Cost Estimating is the process of developing a cost estimate. Cost estimating involves collecting and analyzing historical data and applying quantitative models, techniques, tools, and databases to predict a program’s future cost.
Parametric cost estimating is a parametric technique that uses regression or other statistical methods to develop Cost Estimating Relationships (CERs). A CER is an equation used to estimate a given cost element using an established relationship with one or more independent variables. The relationship may be mathematically simple or it may involve a complex equation (often derived from regression analysis of historical systems or subsystems). CERs should be current, applicable to the system or subsystem in question, and appropriate for the range of data being considered. 
Cost Estimating Methods
There are a number of cost estimating methods that can be used in estimating the costs of a future and current of a system. The use of a specific approach will depend on how much information is available and where the system is in its development and lifecycle. A few of the most common cost estimating techniques are:
- Parametric: The parametric technique uses regression or other statistical methods to develop Cost Estimating Relationships (CERs).
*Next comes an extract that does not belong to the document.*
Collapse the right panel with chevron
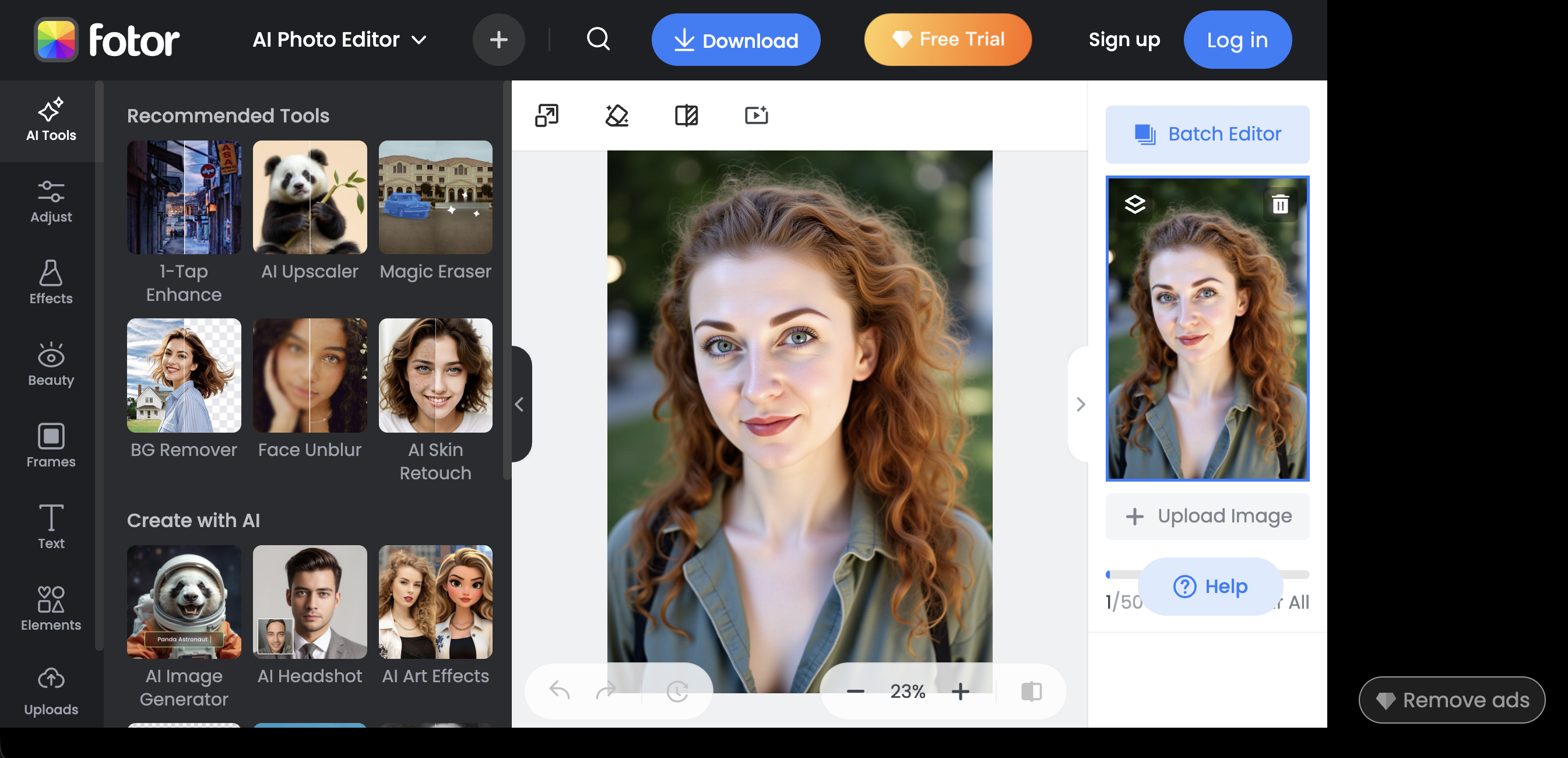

- Analogy: An analogy is a technique used to estimate a cost based on historical data for an analogous system or subsystem.
- Engineering Estimate: With this technique (Also called Bottoms Up), the system being costed is broken down into lower-level components (such as parts or assemblies), each of which is costed separately for direct labor, direct material, and other costs.
- Actual Costs: With this technique, actual cost experience or trends (from prototypes, engineering development models, and/or early production items) are used to project estimates of future costs for the same system.
- Three-Point Estimate: This Program Analysis and Review Technique (PERT) style cost estimate has the project manager identifies three separate estimates.